What would you generally recommend for software developement? Which combination do you use or would you recommend? I assume that tools are needed for Version control, issues/bugs/task, Release management, Requirement management. Tools for Test management and Project management should be accounted for as well, I guess. Did I forget anything? Maybe tools for Continous Integration.

I'm not interested in a halfway combination of one ore two tools like a Subversion + Bugzilla (I know they are good but for a company they might not be sufficient). And also tools like make/ant shouldn't be taken into account. I'd like to know a combination that covers all what is important for professional software development. However, it could be a single tool of course if it covers all the management issues.

What do you think would be a good combination? I assume a combination should be regardes as good if the tools itself are good but also if they have good integrations.

Udate: Something like Ant is just a script not a management tool. Okay: we do already have Perforce. But this is somehow generic. We have different projects that uses C-, VS/.NET-, Python-, PHP and we will be starting new projects in Java. Plenty of languages and frameworks, though some are going to be legacy. So the tools should be generic. Obviously we don't want to use Bugzilla for one project and Jira for another. The management tools have to be generic.

Further thoughts: Think of sourceforge: For each project they offer a version control system, an issue tracker, a wiki, ... totally independent of what the project is about. Those are some management tools that a project usually needs. I would say that most companies need such a set of tools. But I could imagine, if a company has several projects, they need further tools too: for Project management, Quality management, ... And I could imagine there are some recommendable combinations of tools. A not really apropiate comparison to this could be LAMP (Linux, Apache, MySQL, PHP). A combination of software that has evolved since they work very well together, and are pretty useful for a lot of applications (or rather web sites). So maybe there are some recommendable management tool combinations that also fit toghether like LAMP. The integration is important.

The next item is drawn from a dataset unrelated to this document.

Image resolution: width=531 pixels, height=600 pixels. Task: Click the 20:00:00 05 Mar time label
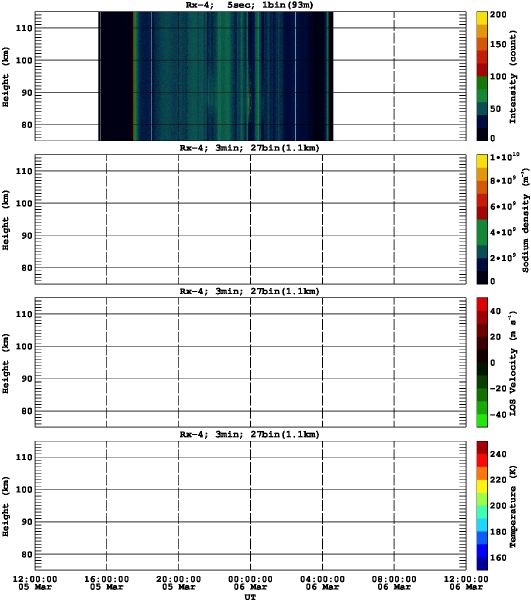click(x=178, y=583)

Thank you for the incredibly fast and helpful responses!!!

+4  A: 

Not sure why you are "not interested in a halfway combination of tools". Most software development tools do one thing and one thing well, and you must assemble them to suit your development process.

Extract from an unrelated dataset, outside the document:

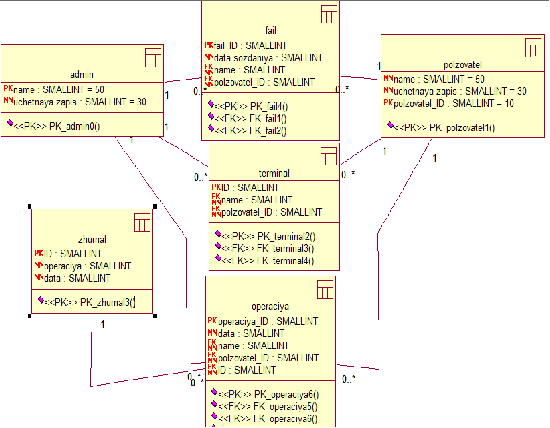The width and height of the screenshot is (550, 428).
Task: Select the PK_admin0() operation icon
Action: [x=10, y=123]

It's also going to be hard to recommend something without any requirements on your environment or setup. For example, if you are doing .Net development, you probably shouldn't use Ant, but if you are doing Java development you should absolutely use it.

davetron5000
Ant works fine for .NET development, but their is nAnt (a .NET port of Ant) that might be even better. I have used both.
Rob Williams
+1  A: 
  • Subversion Version Control
  • Atlassian Jira for issue tracking
  • TeamCity for automated builds (CI)
Otávio Décio
+1  A: 

To echo the first answer, knowing more about your environment may be rather crucial here since elements like an IDE, development methodology, and database software can make this vary dramatically.

Microsoft Team Foundation Server may work for a lot of what you want if you are OK with MS technologies which isn't necessarily going to be most places. OTOH, lots of places will combine tools so that the best is used in various areas like bug tracking, automated deployment, and testing.

JB King
+2  A: 

It depends of what you need. It could be Ant, Nant, Make, Cruise Control, Hudson, Trac and other. There is a wast diversity of tools for each step of the process out there. What combination works best is your choice.

We use the following combinations for Java development:

  • subversion
  • ant with JUnit and CheckStyle
  • hudson (build and deployment)
  • trac (issue tracking and WiKi)
Drejc
+1  A: 

IRC for team communication.

Yes, I'm serious. It's a lot faster than emails, any kind of wiki, IM clients or whatever else the corporate guys seem to recommend. Just type in some words, hit enter and everyone sees it.

Esko
Isn't this hard to archive, since the communication is in chat form?
mparaz
All IRC clients log the chats, which is controlled usually by a simple on/off switch. There's also lots of little apps which generate all kinds of data from IRC chats already or outputs data to IRC (Hudson and CVS bots already exist) and other not-so-relevant stuff, google for PieSpy as an example.
Esko
+2  A: 

You'll probably get a lot of brand names or products from others. I tend to be vendor agnostic and the most important tools are a huge whiteboard, a pinboard, index cards and, most important, common sense. (it's astonishing how uncommon common sense is)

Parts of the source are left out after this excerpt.